The periodicity of the photonic crystal structure must be around or greater than half the wavelength (in the medium) of the light waves in order for interference effects to be exhibited. Visible light ranges in wavelength between about 400 nm (violet) to about 700 nm (red) and the resulting wavelength inside a material requires dividing that by the average index of refraction. The repeating regions of high and low dielectric constant must, therefore, be fabricated at this scale. In one dimension, this is routinely accomplished using the techniques of thin-film deposition.

==History==
Photonic crystals have been studied in one form or another since 1887, but no one used the term photonic crystal until over 100 years later—after Eli Yablonovitch and Sajeev John published two milestone papers on photonic crystals in 1987. The early history is well-documented in the form of a story when it was identified as one of the landmark developments in physics by the American Physical Society.

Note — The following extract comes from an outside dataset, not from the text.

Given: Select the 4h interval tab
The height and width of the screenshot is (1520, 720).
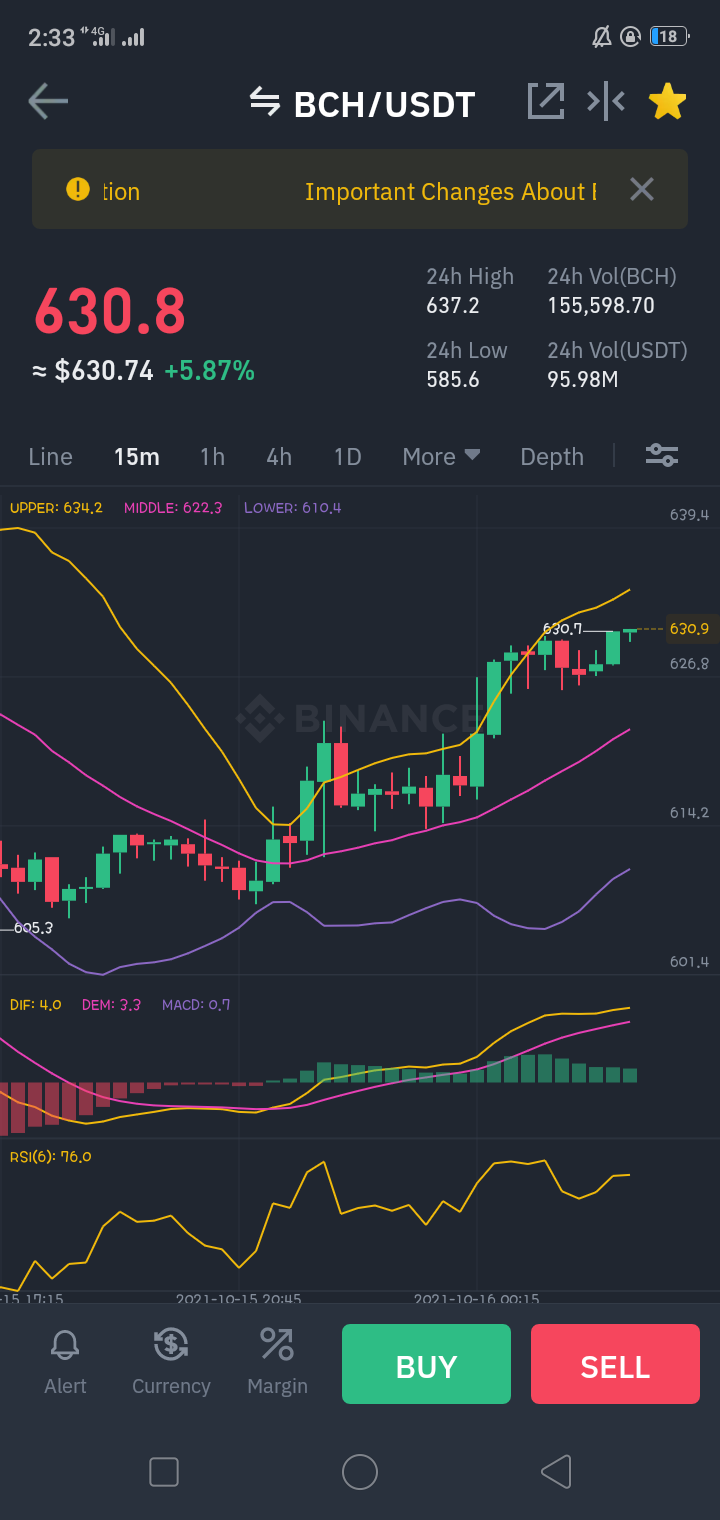Looking at the screenshot, I should (279, 456).
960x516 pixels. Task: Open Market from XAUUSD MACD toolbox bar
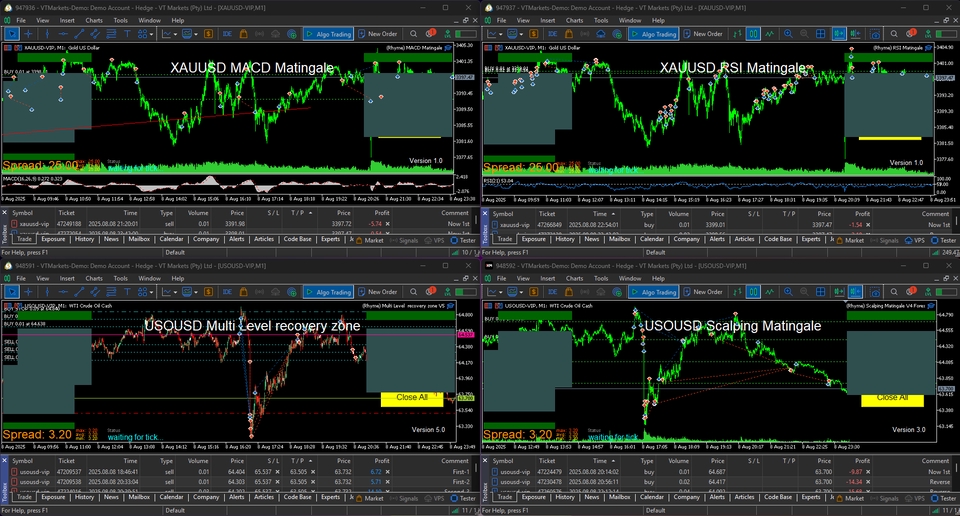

Before 1987, one-dimensional photonic crystals in the form of periodic multi-layer dielectric stacks (such as the Bragg mirror) were studied extensively. Lord Rayleigh started their study in 1887, by showing that such systems have a one-dimensional photonic band-gap, a spectral range of large reflectivity, known as a stop-band. Today, such structures are used in a diverse range of applications—from reflective coatings to enhancing LED efficiency to highly reflective mirrors in certain laser cavities (see, for example, VCSEL). The pass-bands and stop-bands in photonic crystals were first reduced to practice by Melvin M. Weiner who called those crystals "discrete phase-ordered media." Weiner achieved those results by extending Darwin's dynamical theory for x-ray Bragg diffraction to arbitrary wavelengths, angles of incidence, and cases where the incident wavefront at a lattice plane is scattered appreciably in the forward-scattered direction. A detailed theoretical study of one-dimensional optical structures was performed by Vladimir P. Bykov, who was the first to investigate the effect of a photonic band-gap on the spontaneous emission from atoms and molecules embedded within the photonic structure. Bykov also speculated as to what could happen if two- or three-dimensional periodic optical structures were used. The concept of three-dimensional photonic crystals was then discussed by Ohtaka in 1979, who also developed a formalism for the calculation of the photonic band structure. However, these ideas did not take off until after the publication of two milestone papers in 1987 by Yablonovitch and John. Both these papers concerned high-dimensional periodic optical structures, i.e., photonic crystals. Yablonovitch's main goal was to engineer photonic density of states to control the spontaneous emission of materials embedded in the photonic crystal. John's idea was to use photonic crystals to affect localisation and control of light.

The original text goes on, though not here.